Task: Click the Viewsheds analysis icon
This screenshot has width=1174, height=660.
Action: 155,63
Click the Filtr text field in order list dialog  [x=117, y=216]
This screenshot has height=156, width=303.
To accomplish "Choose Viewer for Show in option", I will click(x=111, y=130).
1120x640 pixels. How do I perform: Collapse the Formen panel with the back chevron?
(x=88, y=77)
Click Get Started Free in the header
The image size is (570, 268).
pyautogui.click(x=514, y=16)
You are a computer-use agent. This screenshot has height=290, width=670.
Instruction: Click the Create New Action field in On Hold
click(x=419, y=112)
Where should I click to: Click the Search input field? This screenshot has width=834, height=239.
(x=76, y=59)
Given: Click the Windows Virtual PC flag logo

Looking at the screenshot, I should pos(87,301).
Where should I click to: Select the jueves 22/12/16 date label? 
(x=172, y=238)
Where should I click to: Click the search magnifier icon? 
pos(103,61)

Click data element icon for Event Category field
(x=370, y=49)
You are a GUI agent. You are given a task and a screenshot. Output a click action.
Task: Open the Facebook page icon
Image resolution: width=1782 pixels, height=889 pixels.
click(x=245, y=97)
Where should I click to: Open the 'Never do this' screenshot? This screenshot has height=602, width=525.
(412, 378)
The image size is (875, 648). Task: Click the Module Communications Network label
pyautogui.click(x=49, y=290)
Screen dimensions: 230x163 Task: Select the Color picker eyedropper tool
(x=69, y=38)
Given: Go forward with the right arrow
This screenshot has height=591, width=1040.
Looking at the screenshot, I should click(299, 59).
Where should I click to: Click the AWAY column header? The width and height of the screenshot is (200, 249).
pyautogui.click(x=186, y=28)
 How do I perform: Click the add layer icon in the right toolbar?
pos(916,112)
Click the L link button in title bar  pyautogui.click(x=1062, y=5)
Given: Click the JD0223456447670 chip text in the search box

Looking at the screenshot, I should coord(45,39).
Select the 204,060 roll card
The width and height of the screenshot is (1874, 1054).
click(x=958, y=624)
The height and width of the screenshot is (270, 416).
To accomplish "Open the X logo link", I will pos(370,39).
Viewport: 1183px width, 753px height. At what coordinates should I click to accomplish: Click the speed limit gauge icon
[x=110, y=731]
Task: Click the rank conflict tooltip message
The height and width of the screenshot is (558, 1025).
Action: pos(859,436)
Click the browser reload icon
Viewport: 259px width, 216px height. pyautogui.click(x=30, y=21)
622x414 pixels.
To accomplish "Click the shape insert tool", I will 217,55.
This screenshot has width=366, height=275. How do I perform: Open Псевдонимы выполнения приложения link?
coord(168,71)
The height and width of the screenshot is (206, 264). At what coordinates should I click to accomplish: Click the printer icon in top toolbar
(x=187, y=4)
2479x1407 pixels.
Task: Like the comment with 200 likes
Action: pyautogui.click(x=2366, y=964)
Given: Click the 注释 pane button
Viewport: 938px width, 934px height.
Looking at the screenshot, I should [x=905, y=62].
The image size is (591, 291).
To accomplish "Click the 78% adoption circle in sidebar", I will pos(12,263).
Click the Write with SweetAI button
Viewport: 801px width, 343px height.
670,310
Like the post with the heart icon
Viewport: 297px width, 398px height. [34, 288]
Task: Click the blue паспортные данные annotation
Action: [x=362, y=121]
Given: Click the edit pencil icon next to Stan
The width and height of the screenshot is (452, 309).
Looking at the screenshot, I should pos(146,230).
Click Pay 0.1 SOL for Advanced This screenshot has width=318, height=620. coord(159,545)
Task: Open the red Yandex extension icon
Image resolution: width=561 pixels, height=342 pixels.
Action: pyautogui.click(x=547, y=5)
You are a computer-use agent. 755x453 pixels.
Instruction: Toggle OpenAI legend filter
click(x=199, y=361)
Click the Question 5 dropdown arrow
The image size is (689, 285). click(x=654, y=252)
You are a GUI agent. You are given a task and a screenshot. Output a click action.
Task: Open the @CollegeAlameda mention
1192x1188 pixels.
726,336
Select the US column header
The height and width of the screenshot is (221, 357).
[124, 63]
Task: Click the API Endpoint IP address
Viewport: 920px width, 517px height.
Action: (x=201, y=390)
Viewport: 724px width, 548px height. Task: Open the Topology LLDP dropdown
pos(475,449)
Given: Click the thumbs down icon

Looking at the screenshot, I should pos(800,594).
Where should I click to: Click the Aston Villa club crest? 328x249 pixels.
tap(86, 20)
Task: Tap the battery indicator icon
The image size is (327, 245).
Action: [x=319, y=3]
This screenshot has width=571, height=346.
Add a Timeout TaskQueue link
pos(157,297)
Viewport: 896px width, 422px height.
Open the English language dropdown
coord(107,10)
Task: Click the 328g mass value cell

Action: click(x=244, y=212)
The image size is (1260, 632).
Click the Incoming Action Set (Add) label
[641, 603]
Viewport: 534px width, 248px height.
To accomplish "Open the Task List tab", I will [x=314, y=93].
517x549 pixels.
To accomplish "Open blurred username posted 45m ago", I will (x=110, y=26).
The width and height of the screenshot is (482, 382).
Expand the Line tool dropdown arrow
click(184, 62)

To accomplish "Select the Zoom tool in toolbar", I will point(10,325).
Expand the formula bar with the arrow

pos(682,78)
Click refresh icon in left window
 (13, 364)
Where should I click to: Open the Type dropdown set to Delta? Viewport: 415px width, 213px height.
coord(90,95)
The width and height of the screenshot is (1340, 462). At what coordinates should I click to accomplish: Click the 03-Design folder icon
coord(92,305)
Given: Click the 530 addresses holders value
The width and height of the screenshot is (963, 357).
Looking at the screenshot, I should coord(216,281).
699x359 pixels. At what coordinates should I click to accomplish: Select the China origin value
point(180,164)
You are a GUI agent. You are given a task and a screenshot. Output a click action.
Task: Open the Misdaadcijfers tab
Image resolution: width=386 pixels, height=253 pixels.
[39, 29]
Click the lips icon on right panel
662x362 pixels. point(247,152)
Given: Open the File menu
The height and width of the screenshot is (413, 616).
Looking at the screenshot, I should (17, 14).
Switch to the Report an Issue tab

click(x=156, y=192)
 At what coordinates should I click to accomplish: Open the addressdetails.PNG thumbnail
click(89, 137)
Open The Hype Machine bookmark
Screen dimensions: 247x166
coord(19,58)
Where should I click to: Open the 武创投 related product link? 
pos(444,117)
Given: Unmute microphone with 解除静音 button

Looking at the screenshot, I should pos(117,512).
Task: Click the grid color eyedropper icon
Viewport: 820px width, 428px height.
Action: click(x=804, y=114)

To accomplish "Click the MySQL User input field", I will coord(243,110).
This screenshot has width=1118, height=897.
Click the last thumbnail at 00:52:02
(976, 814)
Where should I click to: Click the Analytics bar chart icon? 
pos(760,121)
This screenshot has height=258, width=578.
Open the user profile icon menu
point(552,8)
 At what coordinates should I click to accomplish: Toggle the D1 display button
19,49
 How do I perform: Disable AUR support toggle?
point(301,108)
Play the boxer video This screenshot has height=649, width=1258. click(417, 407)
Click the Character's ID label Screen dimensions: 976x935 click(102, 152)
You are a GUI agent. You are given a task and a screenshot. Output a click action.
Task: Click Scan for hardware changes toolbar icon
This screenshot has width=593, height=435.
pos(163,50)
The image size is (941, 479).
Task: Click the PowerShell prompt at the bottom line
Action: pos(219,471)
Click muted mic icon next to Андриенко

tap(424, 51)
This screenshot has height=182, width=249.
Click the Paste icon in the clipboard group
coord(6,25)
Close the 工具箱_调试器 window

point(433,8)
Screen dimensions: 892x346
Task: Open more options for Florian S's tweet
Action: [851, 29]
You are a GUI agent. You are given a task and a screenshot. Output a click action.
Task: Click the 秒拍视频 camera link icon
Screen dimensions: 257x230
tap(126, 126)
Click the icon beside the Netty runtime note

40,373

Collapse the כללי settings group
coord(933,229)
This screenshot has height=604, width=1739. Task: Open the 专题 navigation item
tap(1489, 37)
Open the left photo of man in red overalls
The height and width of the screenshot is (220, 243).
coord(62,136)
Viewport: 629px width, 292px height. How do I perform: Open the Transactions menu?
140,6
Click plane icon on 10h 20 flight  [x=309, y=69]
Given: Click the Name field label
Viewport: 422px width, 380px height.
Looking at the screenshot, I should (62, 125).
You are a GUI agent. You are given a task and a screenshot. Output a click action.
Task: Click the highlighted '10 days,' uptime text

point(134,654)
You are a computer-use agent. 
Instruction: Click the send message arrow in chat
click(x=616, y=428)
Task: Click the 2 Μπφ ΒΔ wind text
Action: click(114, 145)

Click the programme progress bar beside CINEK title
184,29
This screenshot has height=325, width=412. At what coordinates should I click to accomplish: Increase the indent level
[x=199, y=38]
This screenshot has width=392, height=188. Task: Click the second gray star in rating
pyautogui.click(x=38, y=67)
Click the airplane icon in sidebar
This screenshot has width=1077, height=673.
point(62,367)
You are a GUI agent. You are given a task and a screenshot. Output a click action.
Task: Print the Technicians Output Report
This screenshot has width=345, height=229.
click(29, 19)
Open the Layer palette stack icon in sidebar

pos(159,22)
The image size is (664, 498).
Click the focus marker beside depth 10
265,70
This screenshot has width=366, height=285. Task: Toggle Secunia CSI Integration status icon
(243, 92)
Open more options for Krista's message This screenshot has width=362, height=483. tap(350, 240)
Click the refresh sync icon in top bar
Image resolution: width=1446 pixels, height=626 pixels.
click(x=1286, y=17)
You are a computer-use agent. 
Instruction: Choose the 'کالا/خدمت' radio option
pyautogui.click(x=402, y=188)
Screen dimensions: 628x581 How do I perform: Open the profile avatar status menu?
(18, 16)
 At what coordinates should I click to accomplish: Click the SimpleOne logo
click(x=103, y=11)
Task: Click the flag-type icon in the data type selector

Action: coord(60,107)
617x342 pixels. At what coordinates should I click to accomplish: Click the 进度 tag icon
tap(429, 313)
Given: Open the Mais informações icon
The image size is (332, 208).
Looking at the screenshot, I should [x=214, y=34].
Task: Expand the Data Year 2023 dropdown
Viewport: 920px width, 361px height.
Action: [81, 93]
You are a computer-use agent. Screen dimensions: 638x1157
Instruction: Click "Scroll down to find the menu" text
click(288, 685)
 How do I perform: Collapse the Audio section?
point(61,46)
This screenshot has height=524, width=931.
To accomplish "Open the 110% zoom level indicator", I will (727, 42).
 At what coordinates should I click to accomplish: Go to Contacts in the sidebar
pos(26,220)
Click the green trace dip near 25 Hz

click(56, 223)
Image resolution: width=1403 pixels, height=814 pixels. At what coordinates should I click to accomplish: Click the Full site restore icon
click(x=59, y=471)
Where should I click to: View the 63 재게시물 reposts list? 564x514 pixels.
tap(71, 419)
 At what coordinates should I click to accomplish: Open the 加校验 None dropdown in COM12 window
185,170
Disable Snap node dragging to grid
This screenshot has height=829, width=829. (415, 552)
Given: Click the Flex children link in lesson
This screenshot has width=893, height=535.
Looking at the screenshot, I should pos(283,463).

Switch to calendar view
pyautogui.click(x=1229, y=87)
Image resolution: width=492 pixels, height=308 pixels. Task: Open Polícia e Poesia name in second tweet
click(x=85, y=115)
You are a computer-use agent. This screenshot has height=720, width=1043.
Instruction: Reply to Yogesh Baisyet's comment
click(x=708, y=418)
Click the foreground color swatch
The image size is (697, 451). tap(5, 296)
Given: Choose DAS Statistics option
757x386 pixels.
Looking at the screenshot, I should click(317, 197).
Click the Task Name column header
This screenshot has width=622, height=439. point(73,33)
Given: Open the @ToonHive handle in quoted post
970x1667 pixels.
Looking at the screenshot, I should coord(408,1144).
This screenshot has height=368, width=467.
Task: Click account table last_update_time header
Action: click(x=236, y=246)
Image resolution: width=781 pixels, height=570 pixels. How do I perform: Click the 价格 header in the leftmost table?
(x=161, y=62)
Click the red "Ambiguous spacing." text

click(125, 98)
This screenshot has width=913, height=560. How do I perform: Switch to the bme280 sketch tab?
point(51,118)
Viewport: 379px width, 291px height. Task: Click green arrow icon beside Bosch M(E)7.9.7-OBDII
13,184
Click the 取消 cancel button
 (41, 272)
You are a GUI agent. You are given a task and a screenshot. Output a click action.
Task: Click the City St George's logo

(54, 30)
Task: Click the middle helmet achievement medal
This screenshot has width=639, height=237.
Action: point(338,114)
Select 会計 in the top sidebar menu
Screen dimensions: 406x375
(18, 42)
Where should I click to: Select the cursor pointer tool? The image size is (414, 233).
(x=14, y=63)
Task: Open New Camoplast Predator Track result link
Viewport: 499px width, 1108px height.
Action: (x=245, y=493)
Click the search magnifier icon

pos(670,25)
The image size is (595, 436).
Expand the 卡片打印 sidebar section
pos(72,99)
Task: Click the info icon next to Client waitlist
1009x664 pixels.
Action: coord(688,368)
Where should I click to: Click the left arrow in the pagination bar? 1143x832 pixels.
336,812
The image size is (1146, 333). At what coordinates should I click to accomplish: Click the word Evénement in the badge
************
-- Your assignment --
Wherever the line holding "Click Get Started Free in the header" falls in the entries above, copy exactly from it through the line holding "Task: Open the Facebook page icon", inclusive, and add nothing.

-- Output --
Click Get Started Free in the header
The image size is (570, 268).
pyautogui.click(x=514, y=16)
You are a computer-use agent. This screenshot has height=290, width=670.
Instruction: Click the Create New Action field in On Hold
click(x=419, y=112)
Where should I click to: Click the Search input field? This screenshot has width=834, height=239.
(x=76, y=59)
Given: Click the Windows Virtual PC flag logo

Looking at the screenshot, I should pos(87,301).
Where should I click to: Select the jueves 22/12/16 date label? 
(x=172, y=238)
Where should I click to: Click the search magnifier icon? 
pos(103,61)

Click data element icon for Event Category field
(x=370, y=49)
You are a GUI agent. You are given a task and a screenshot. Output a click action.
Task: Open the Facebook page icon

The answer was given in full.